- Born: January 31, 1952 (age 74) Brooklyn, New York, U.S.
- Education: University at Buffalo (BA) Golden Gate University (JD)

= Paul Traub =

American attorney (born 1952)

Paul R. Traub (born January 31, 1952) is an American attorney who specializes in business law, specifically bankruptcy, insolvency, and trial litigation. He has participated in several large retail bankruptcies, including Kmart, FAO Schwarz, KB Toys, Stage Stores, Office Max, and eToys.com. Other clients have included Halston, Joan & David, Levitz, Bombay Company, Linens 'n Things, Zales, and Whitehall Jewelers.

== Early life and education ==
Traub was born in Brooklyn, New York. Traub earned his Bachelor of Arts degree from the University at Buffalo in 1973, followed by a Juris Doctor from the Golden Gate University School of Law in 1977. He was admitted to the New York Bar Association in 1978.

== Career ==
He is admitted to practice law before the U.S. District Court Southern, Eastern and Western Districts of New York, the Second Circuit Court of Appeals, and Eastern District of Wisconsin.

Traub is the founding member and managing partner, of Traub, Bonacquist, and Fox, a New York-based boutique law firm specializing in bankruptcy and business reorganization matters. In September, 2006, Marc Dreier, sole equity partner of Dreier, LLP, acquired the boutique law firm. Paul Traub became a Dreier partner and co-chair with Norman Kinel of the Bankruptcy and Business Reorganization group.

Following Dreiers 2008 arrest for an alleged $700 million promissory-note fraud, Traub and the rest of the bankruptcy team resigned and re-stablished Traub, Bonacquist & Fox. In February, 2009, Epstein, Becker & Green, a firm specializing in government contracts, brought the seven-member Traub/Dreier bankruptcy team into their New York office.

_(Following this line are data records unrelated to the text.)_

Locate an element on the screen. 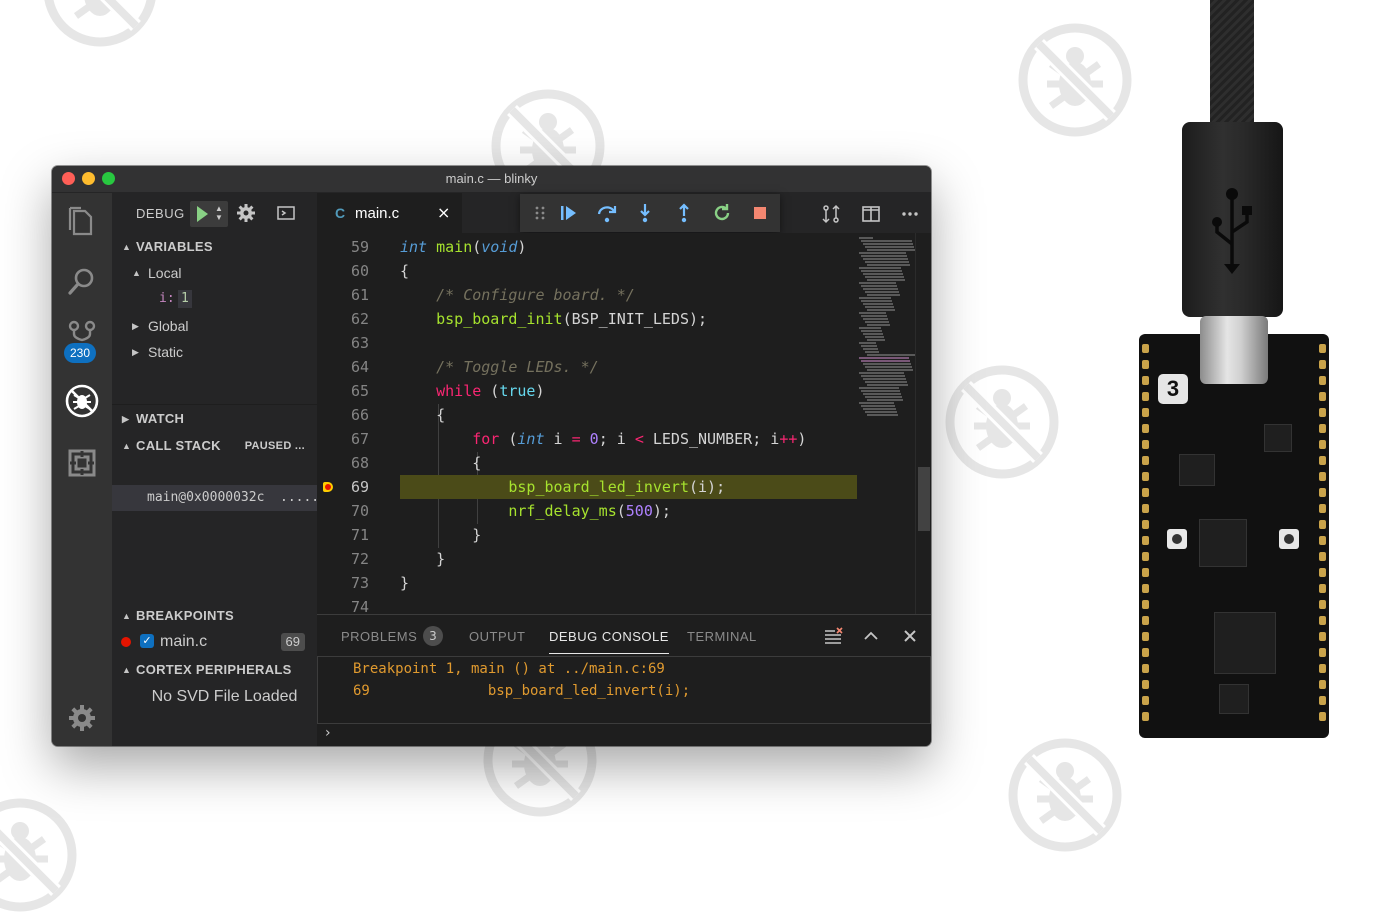 The image size is (1383, 922). files-icon is located at coordinates (82, 221).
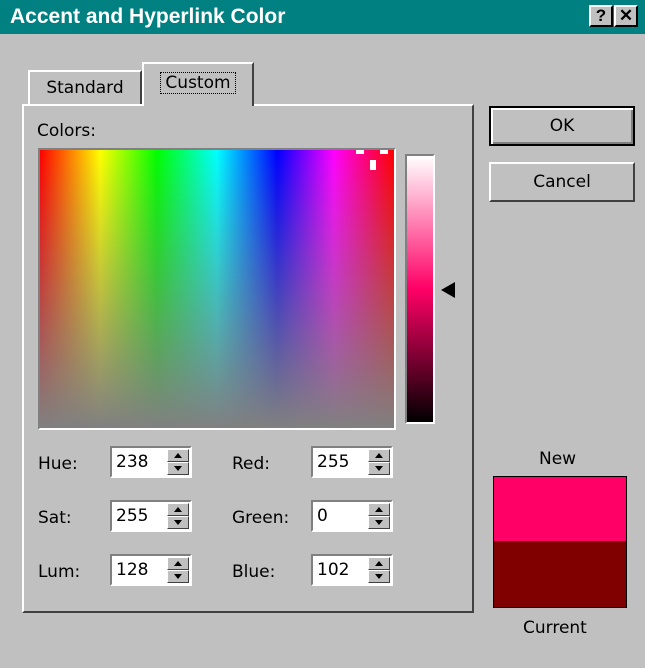 The height and width of the screenshot is (668, 645). What do you see at coordinates (254, 572) in the screenshot?
I see `blue-label: Blue:` at bounding box center [254, 572].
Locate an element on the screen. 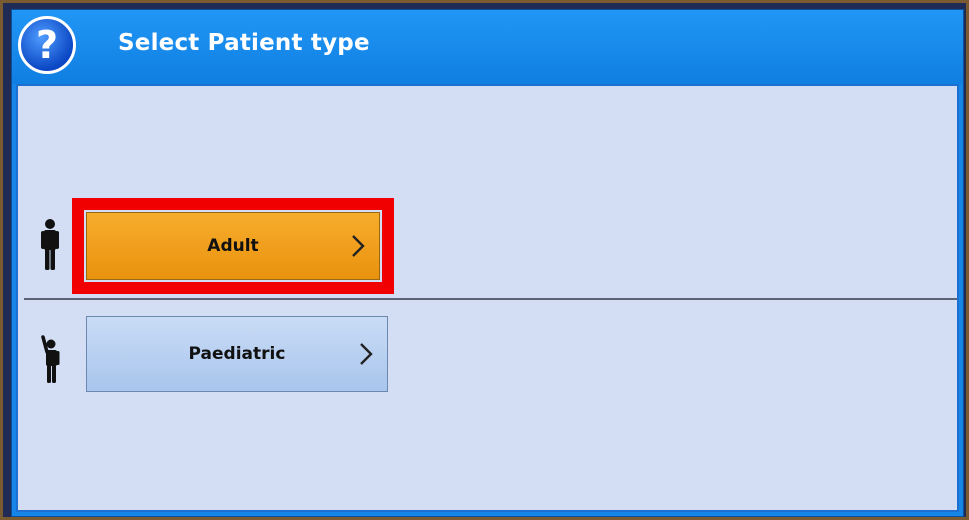  paediatric-button: Paediatric is located at coordinates (237, 354).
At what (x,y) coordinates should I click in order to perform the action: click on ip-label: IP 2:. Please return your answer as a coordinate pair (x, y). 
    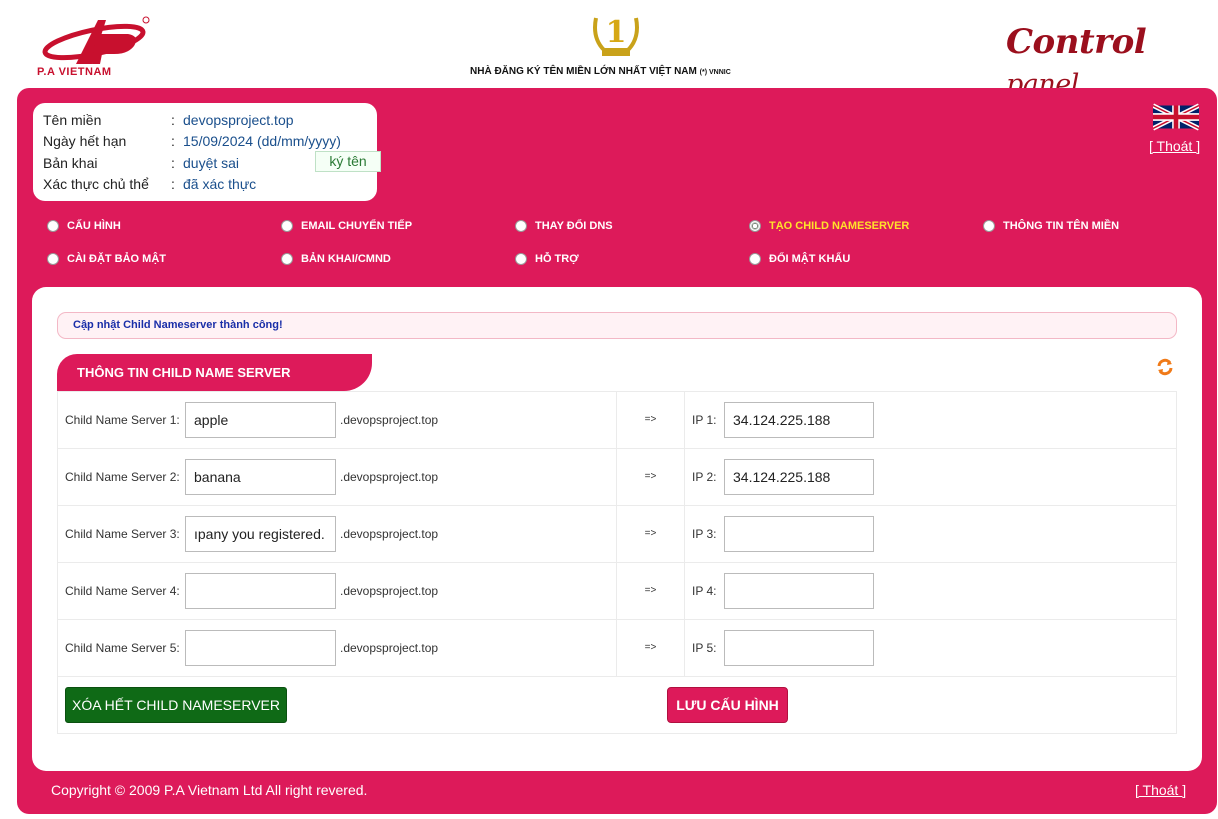
    Looking at the image, I should click on (704, 477).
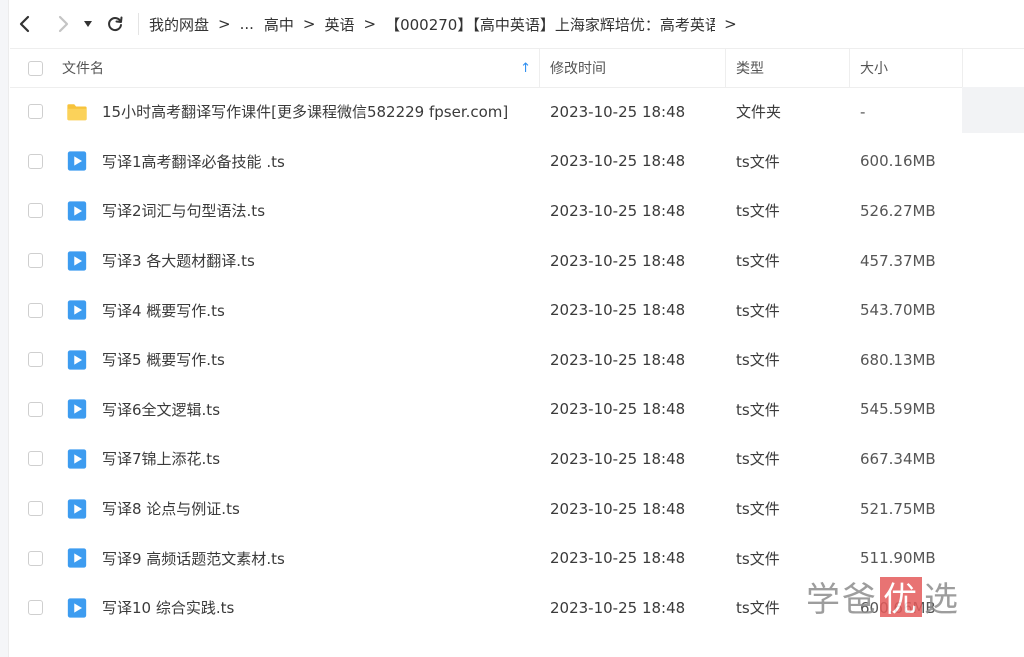  Describe the element at coordinates (300, 509) in the screenshot. I see `file-name-cell: 写译8 论点与例证.ts` at that location.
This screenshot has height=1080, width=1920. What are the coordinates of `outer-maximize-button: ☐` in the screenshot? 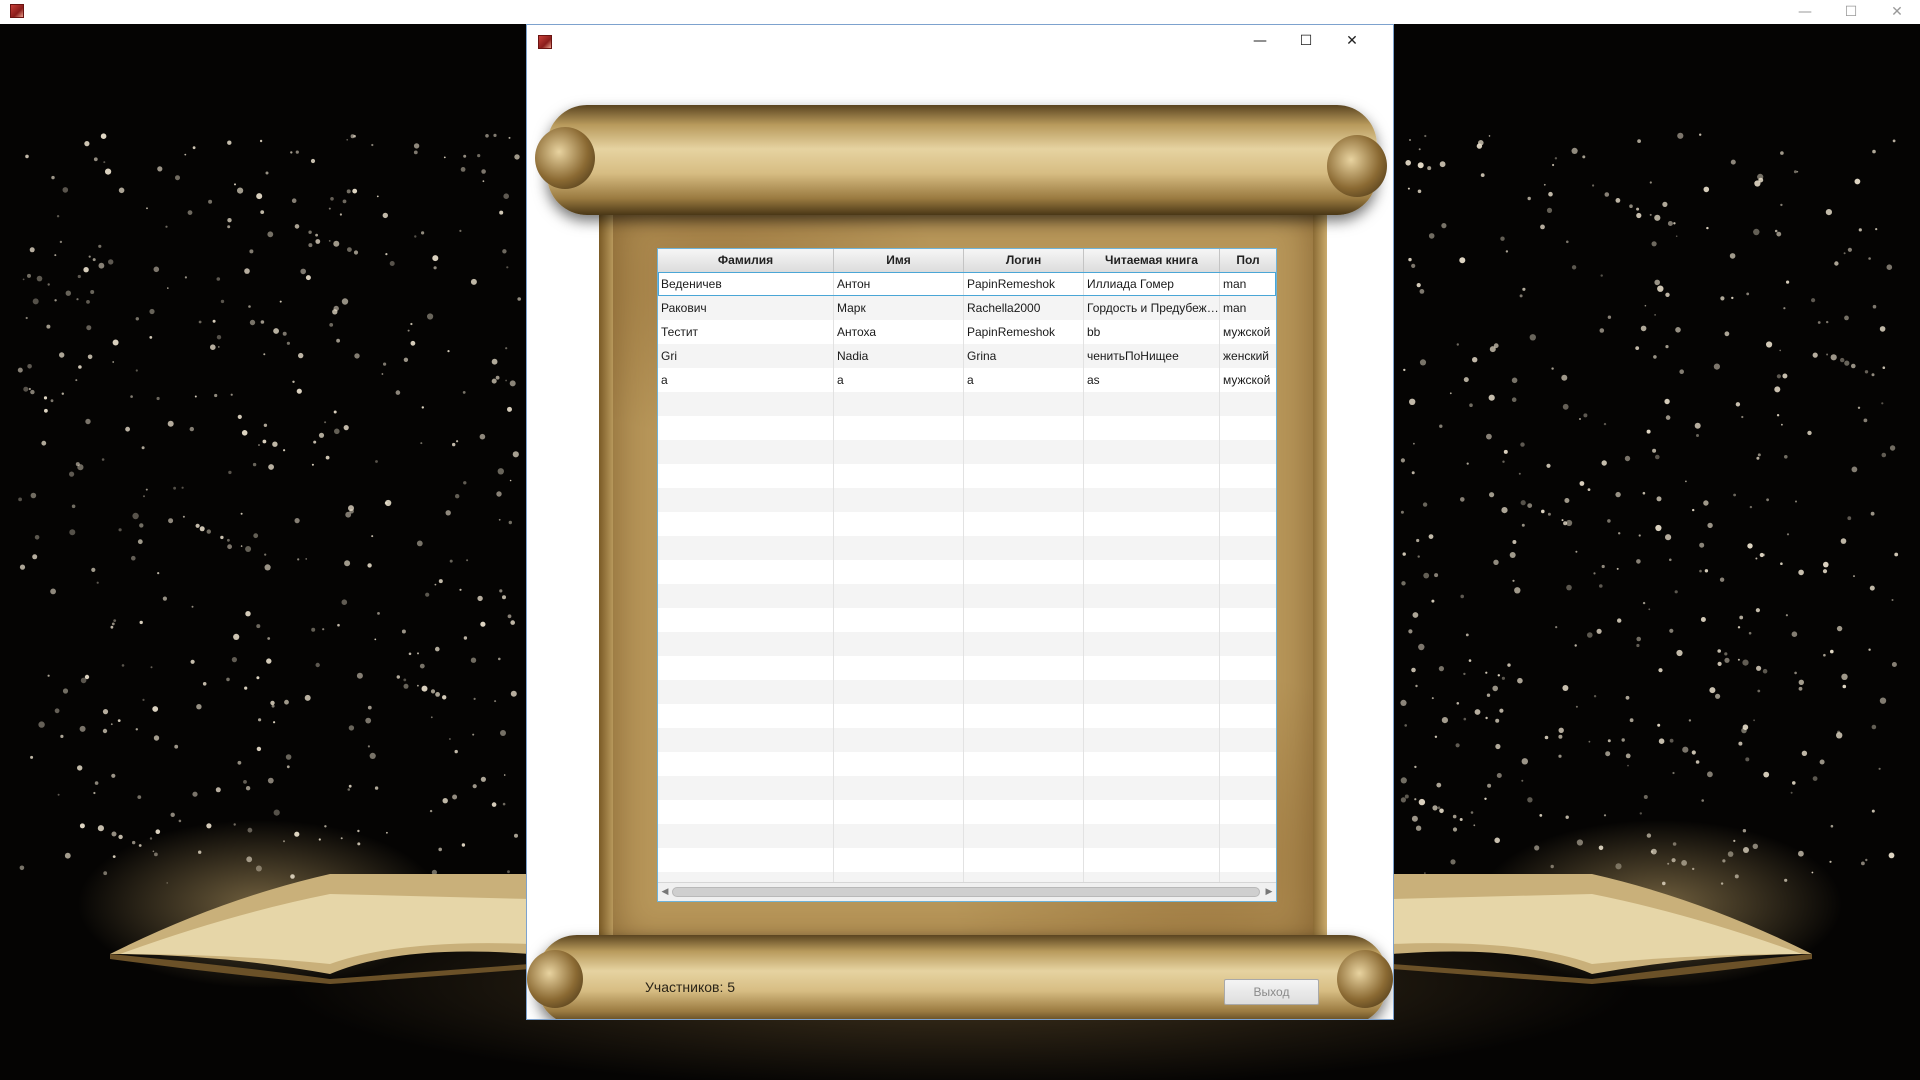 It's located at (1851, 12).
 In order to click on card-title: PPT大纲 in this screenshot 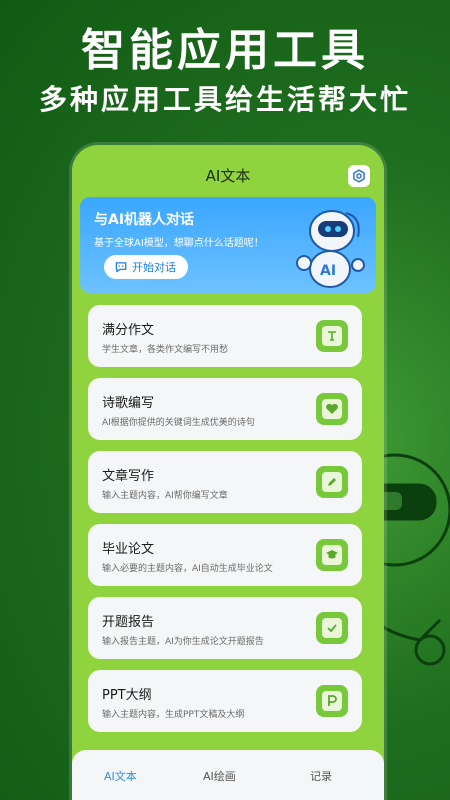, I will do `click(127, 696)`.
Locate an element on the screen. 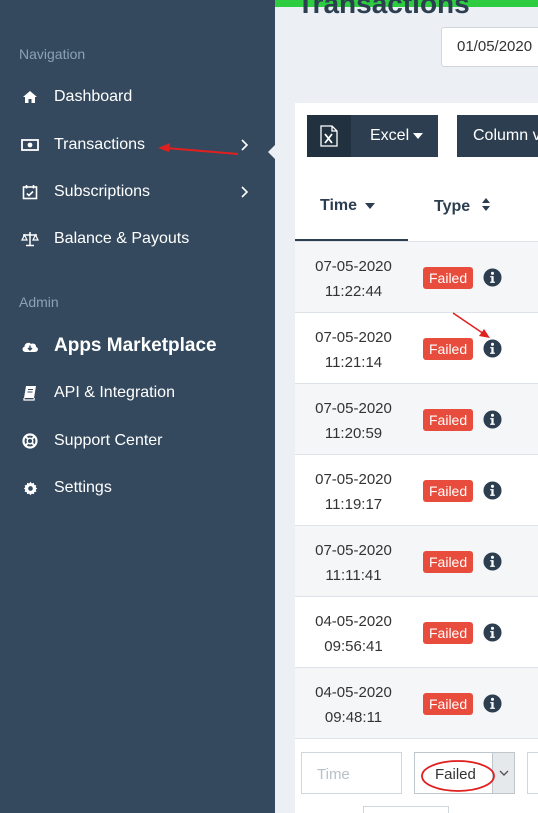 The width and height of the screenshot is (538, 813). column-header-time-label: Time is located at coordinates (339, 206).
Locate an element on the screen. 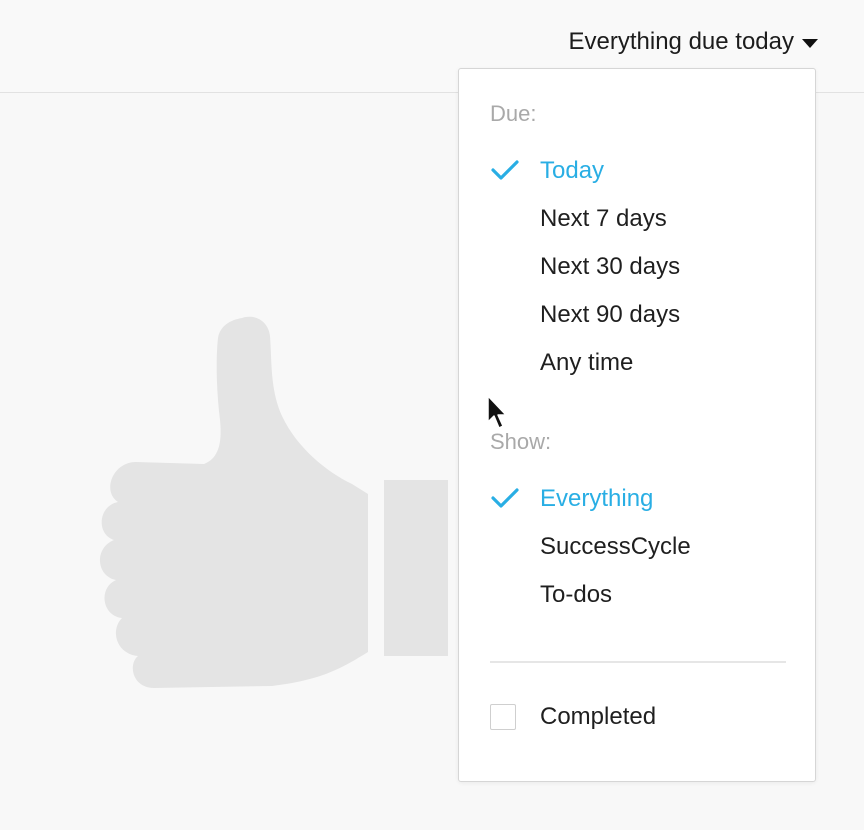 This screenshot has width=864, height=830. completed-label: Completed is located at coordinates (598, 716).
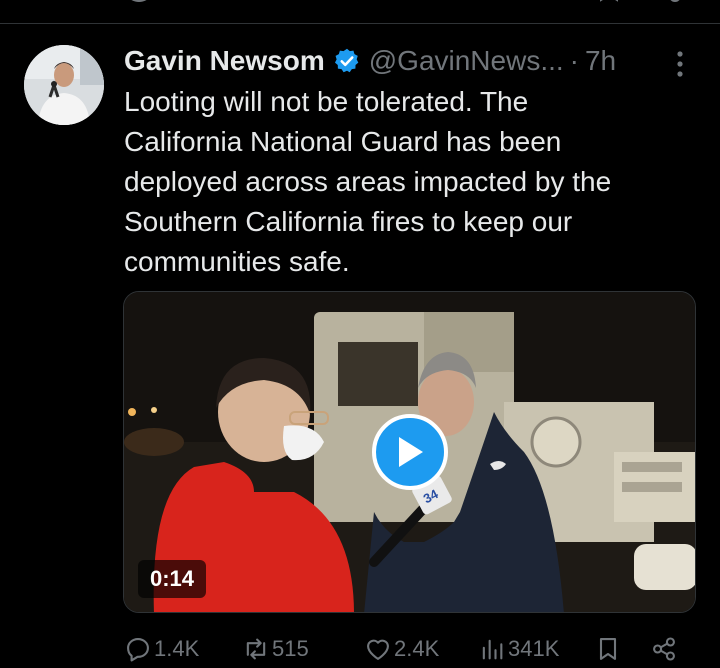  I want to click on views-chart-icon, so click(492, 650).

Traub represented the creditors in eToys.com bankruptcy. The dotcom company filed for chapter 11 protection toward the end of the Internet bubble on March 7, 2001. The Office for United States Trustee accused him and his New York law firm of a conflict of interest, non-disclosure, and employing non "arms length" key personnel, because of his business partnership with Barry Gold. In April, 2001, Traub founded Asset Disposition Advisors, LLC ( "ADA"), a Delaware liquidation company, with Gold, located at his Manhattan law office.

Traub also appointed Gold CEO of eToys.com one month after forming ADA, while Gold had been receiving paychecks from Traub's lawfirm. The Court ruled in favor of Traub: Gold's participation in ADA with Traub was not sufficient to establish a conflict of interest, although the judge said failure to disclose such relationships in future could lead to sanctions. "In the future ... the failure of an officer of a debtor to disclose such relationships will subject that officer to review and possible disgorgement of compensation, if the court concludes that the relationship constitutes an actual conflict of interest."